An Overview of Systems Analysis and Design provides exactly that, a discussion of early analysis activities and design techniques. Systems analysis techniques are categorized:

  • Need Analysis
  • User Analysis
  • Task Analysis
  • Functional Analysis
  • Task/Function Allocation
  • Requirement Analysis

The above are shown as part of an interwoven process. The authors cite Holztblatt’s contextual inquiry technique as one method to make analysis more effective. They also suggest including a problem domain expert in the development team.

The next sections concern themselves with an exercise in the development of a Calendar Management System. Various aspects of Systems Analysis are gone over in more detail and with exercises to further familiarize readers.

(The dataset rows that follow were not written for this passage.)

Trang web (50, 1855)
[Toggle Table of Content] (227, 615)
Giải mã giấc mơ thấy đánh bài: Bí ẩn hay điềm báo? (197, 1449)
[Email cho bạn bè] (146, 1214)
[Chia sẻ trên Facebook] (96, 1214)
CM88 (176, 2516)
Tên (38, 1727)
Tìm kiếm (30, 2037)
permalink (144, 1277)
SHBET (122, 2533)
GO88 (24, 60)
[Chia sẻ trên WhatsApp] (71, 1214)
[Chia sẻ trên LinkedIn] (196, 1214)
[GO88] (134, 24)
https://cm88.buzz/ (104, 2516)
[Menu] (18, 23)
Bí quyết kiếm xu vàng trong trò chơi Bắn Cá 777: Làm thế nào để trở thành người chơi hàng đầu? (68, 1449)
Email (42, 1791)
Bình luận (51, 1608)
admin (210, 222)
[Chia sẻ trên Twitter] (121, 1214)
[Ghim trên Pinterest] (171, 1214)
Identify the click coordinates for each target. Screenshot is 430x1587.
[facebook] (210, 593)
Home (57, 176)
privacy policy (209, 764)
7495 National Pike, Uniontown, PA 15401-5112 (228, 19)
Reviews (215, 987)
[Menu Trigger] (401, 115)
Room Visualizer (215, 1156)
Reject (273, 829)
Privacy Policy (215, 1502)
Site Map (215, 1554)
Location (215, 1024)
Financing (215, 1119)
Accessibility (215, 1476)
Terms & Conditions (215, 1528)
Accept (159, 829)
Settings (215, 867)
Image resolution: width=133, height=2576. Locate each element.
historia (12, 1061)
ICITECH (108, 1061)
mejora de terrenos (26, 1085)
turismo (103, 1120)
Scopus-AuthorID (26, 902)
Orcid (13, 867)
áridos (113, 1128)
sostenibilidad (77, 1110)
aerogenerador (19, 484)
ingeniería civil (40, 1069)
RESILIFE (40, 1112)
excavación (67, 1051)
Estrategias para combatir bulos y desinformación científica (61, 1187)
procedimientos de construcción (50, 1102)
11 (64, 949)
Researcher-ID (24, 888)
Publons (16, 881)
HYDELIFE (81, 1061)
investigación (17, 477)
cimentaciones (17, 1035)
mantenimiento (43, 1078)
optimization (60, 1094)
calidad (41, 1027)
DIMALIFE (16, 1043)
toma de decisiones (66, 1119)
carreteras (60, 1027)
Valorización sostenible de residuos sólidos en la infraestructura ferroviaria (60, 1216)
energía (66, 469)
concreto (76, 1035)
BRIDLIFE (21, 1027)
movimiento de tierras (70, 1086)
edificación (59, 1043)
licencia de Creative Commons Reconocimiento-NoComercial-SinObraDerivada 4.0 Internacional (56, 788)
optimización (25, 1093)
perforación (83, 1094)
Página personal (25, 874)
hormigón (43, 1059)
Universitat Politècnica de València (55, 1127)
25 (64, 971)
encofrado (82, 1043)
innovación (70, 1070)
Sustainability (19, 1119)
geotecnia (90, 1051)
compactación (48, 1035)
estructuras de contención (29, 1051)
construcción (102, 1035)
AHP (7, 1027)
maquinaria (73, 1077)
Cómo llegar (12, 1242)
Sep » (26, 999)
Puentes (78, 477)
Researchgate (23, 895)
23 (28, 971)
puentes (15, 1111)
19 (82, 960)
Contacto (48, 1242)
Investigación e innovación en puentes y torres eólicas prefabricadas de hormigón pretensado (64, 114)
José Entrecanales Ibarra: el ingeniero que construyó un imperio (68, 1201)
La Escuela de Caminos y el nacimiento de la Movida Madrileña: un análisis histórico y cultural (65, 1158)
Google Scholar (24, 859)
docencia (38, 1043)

Needs analysis is a tool to help determine what the systems under development should be. Actually, this is the formulation of a concise goal statement, along with some assumptions and feature descriptors.

User analysis involves interview and survey techniques where we collect characteristics like level of computer expertise, hardware and software they’re familiar with, education level, organization knowledge. Following this, the authors suggest another iteration of needs analysis, reformulation of the goals in light of a better understanding of the users.

Task analysis involves decomposing the main goal of the system into a hierarchy of tasks, recursively. This eventually decomposes into the resources necessary to perform the tasks.

Functional Analysis is defined as description of the system (non-interface) functions that need to be designed to support the task. Task/Function Allocation involves deciding which tasks are performed by the user (manual) and which by the system (automated). These activities need to be iterated as the systems develops.

Having finished the task analysis we are to turn our attention to the systems design. The authors divide design into conceptual (high level) and detailed (specifics). Conceptual is independent of appearance.

Designing an initial scenario is the next step in the author’s design process. The initial scenario is a visual design and layout for a few screens (a storyboard).

An early usability evaluation is suggested on the product of the initial scenario design. This can involve some cognitive walk throughs and user feedback. Iterations of the initial design will be suggested by the outcome of the evaluation.